En casi todos estos embarazos existen conexiones (llamadas anastomosis) entre los vasos sanguíneos de ambos bebés a través de la placenta. Lo normal es que el flujo de sangre esté equilibrado, pero en aproximadamente 1 de cada 10 casos, se produce un desequilibrio: uno de los bebés «dona» sangre al otro de forma constante.
El Donante y el Receptor: Dos situaciones distintas
En el STFF, los bebés asumen roles diferentes y, curiosamente, la situación es delicada para ambos:
1-El feto donante: Al enviar más sangre de la que recibe, intenta «ahorrar» energía. Esto hace que orine menos (lo que reduce el líquido amniótico en su bolsa) y que su crecimiento sea más lento.
2-El feto receptor: Recibe un exceso de sangre, lo que sobrecarga su sistema cardiovascular. Para intentar eliminar ese exceso, orina mucho más, generando un aumento excesivo de líquido amniótico (polihidramnios).
¿Cómo se detecta?
Generalmente, el diagnóstico se realiza mediante ecografía entre las semanas 16 y 26. Por eso, si tus bebés comparten placenta, verás que tus controles son más frecuentes. El equipo médico vigila principalmente:
♥ La cantidad de líquido amniótico en cada bolsa.
♥ La visibilidad de la vejiga de los bebés.
♥ El flujo sanguíneo mediante Doppler.
¿Puedes notar algo tú? En ocasiones, si el líquido aumenta muy rápido, la madre puede notar una distensión abdominal repentina o contracciones, pero muchas veces no se siente nada y solo se detecta en la revisión rutinaria. así que no te agobies con este tema, y acude a tus citas rutinarias.
¿Existen soluciones?
¡Sí! La medicina fetal ha avanzado muchísimo. Dependiendo de la gravedad (existen 5 estadios), las opciones principales son:
☼ Amniodrenaje: Se extrae el exceso de líquido amniótico del bebé receptor para aliviar la presión.
☼ Cirugía láser placentaria: Actualmente es el tratamiento de elección en muchos casos. Se utiliza un láser para sellar las conexiones vasculares anómalas, «separando» virtualmente la placenta en dos para que cada bebé reciba lo que le corresponde.

Un mensaje de tranquilidad
Aunque el nombre asuste, recuerda que el STFF es una complicación poco frecuente. Lo más importante es acudir a todos tus controles ecográficos. Los especialistas están entrenados para detectarlo a tiempo y actuar de forma eficaz.
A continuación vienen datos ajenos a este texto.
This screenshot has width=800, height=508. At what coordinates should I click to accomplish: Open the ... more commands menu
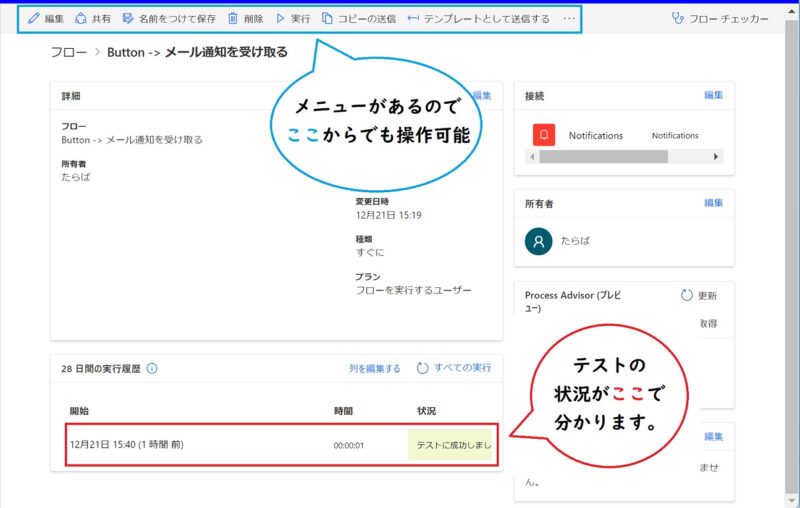(570, 18)
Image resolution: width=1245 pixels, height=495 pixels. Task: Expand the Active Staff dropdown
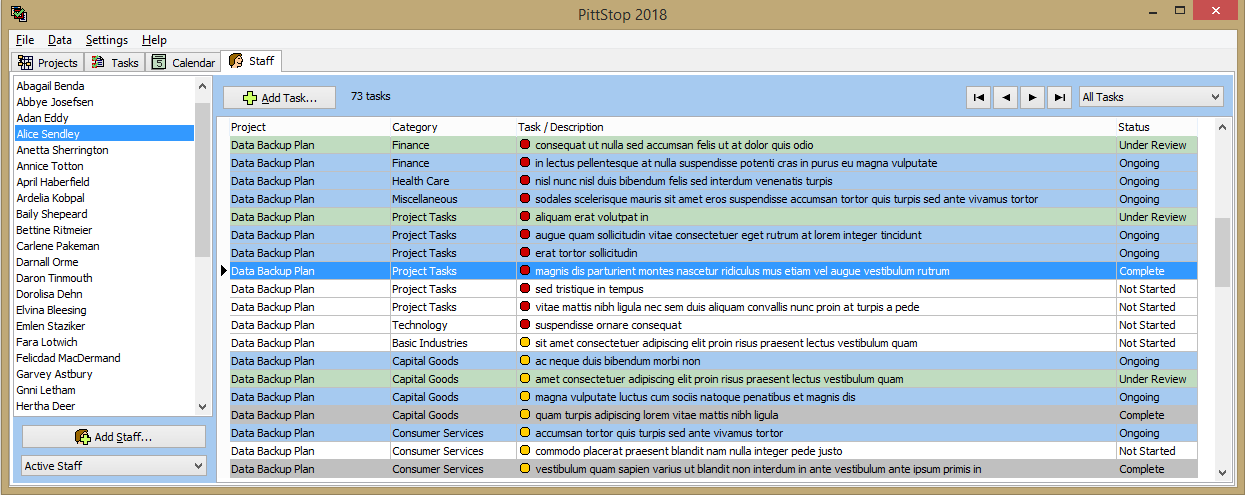(113, 466)
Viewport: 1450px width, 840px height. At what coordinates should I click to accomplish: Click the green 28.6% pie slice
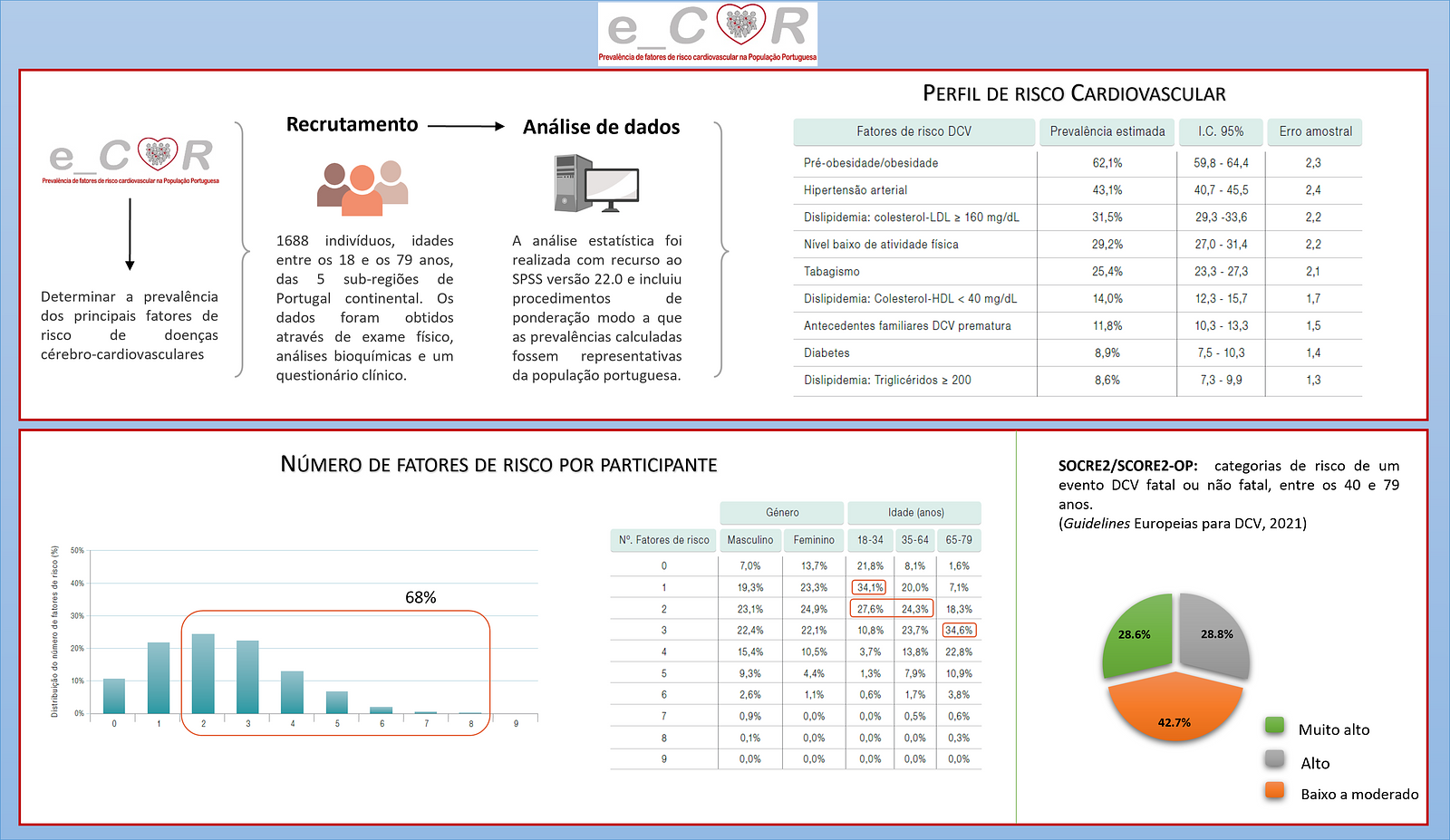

Como siempre decimos en Embarazo Gemelar: paso a paso, control a control. Estás en buenas manos y tu cuerpo está haciendo un trabajo increíble gestando dos vidas a la vez.
Puntos clave para recordar sobre el Síndrome de Transfusión Feto Fetal (STFF)
☺Solo afecta a gemelos que comparten placenta.
☺Los controles frecuentes son la mejor forma de prevención.
☺Existen tratamientos especializados con altas tasas de éxito.
¿Tienes dudas sobre tus ecografías o el tipo de placenta de tus bebés? No dudes en consultarlo con tu obstetra o matrona en tu próxima visita. ¡Estamos contigo en esta aventura!